Would you print the lines below exactly, beginning at the line that has "Screen dimensions: 671x378" and stopping after the line that has "Given: Reply to xx_st4rk.my.muz3_xx's comment"? Only those lines, and no pictures.

###

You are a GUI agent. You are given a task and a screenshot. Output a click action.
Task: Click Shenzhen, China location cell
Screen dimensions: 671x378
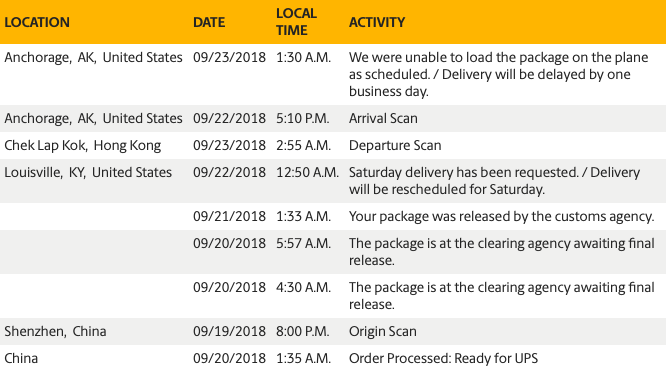55,331
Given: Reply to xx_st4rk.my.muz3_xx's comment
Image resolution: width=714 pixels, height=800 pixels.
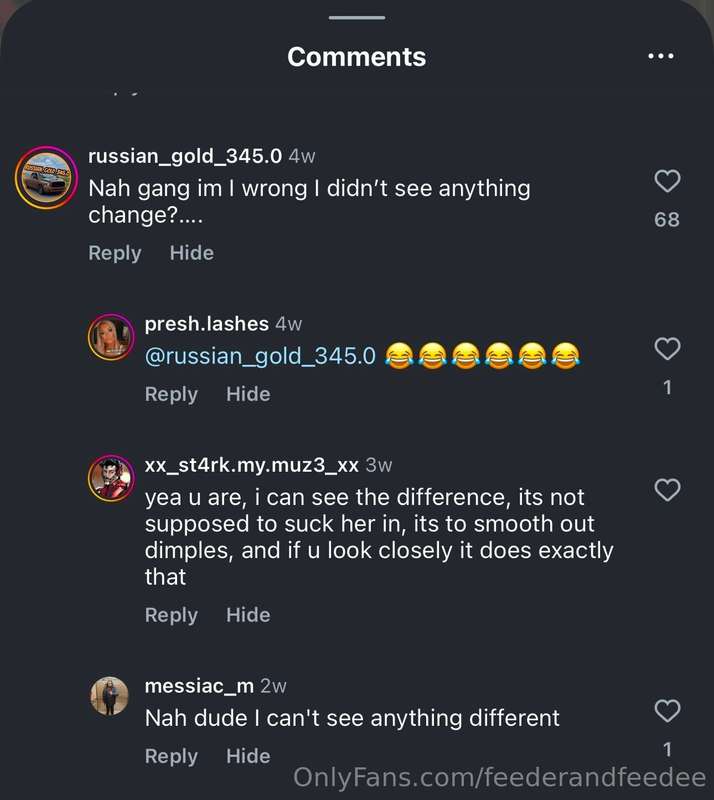Looking at the screenshot, I should tap(171, 615).
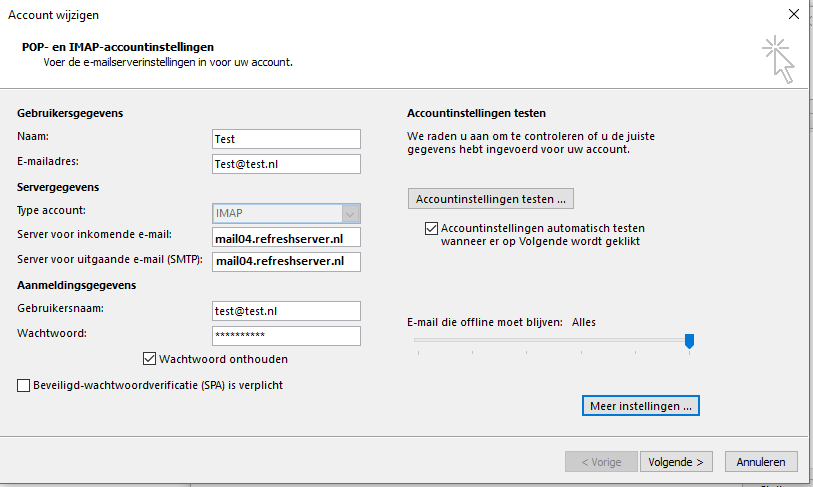Screen dimensions: 813x487
Task: Select the incoming mail server field
Action: [286, 238]
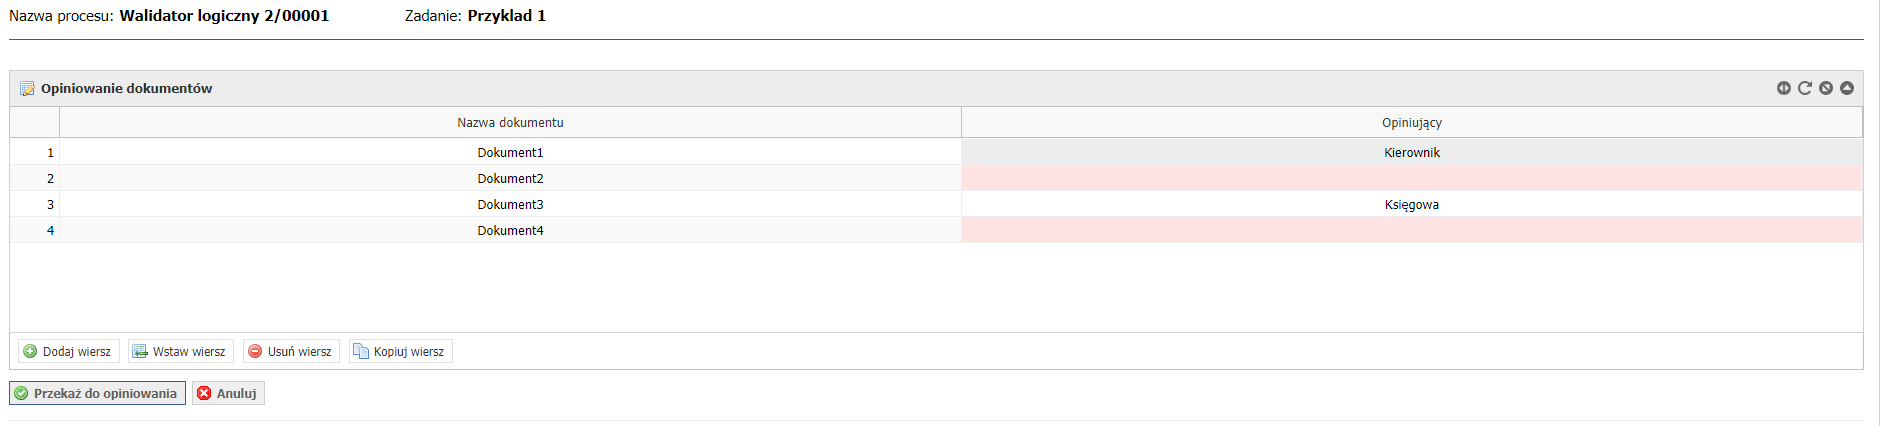
Task: Select the Dokument3 name cell
Action: pyautogui.click(x=510, y=204)
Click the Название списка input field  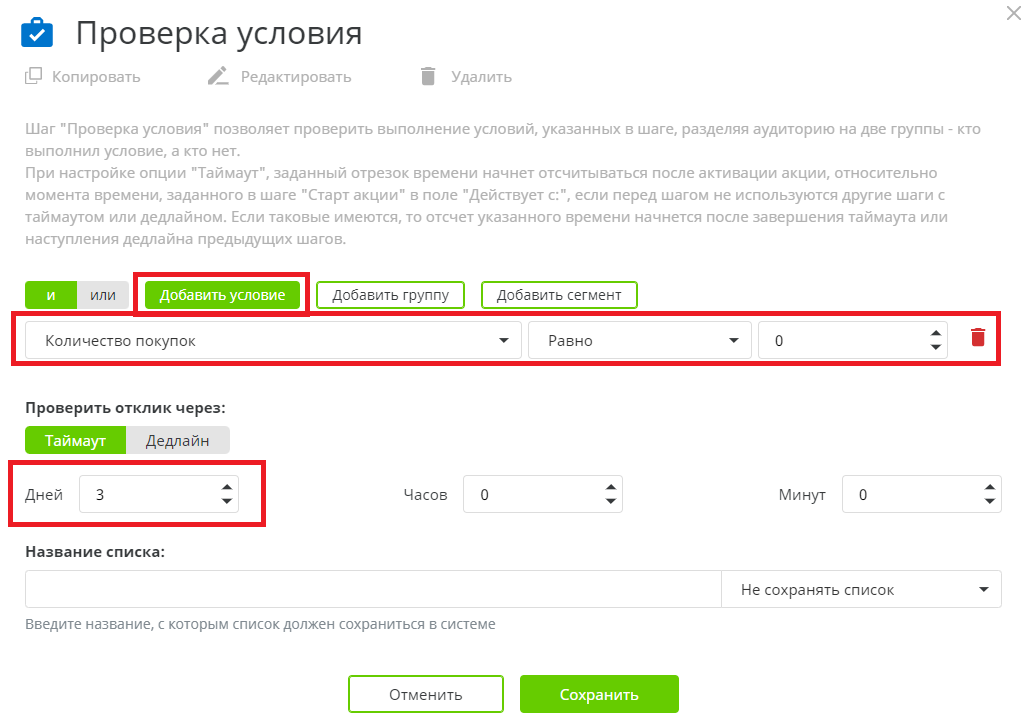pos(370,588)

###

• [Exercise response]:
Screen dimensions: 671x378
55,331
Given: Reply to xx_st4rk.my.muz3_xx's comment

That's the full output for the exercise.